----- MATERIALS PROVIDED

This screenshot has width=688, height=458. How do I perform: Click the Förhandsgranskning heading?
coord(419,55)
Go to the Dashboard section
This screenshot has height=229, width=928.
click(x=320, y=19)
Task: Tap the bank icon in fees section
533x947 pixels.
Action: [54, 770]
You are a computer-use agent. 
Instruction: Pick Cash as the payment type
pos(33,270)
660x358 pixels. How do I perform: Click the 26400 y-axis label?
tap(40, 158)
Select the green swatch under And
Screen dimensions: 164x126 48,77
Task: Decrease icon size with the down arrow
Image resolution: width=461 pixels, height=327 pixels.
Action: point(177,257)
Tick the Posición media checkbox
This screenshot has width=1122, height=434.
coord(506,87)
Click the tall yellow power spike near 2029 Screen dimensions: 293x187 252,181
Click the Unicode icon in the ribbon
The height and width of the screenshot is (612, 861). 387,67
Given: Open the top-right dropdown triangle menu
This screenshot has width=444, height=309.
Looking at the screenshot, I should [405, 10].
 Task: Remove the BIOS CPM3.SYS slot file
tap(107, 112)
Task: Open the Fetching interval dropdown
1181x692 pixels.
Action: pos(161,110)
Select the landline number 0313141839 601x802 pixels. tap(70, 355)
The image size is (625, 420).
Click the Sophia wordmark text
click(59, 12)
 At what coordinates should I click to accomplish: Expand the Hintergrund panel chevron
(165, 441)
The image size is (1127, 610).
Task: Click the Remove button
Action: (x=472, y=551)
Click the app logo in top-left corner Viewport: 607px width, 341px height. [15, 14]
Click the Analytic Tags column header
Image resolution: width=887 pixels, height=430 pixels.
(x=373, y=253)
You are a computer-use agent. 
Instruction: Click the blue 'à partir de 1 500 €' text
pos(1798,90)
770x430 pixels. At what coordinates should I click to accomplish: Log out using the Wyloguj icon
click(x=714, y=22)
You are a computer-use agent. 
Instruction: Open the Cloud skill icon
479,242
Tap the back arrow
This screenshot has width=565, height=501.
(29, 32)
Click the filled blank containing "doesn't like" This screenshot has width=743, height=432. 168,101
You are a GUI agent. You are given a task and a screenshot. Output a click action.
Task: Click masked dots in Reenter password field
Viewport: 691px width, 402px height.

----------

Scan the entries for the string "dropdown" and report only how many lines contain it.

REPLY TO THE EXERCISE — 2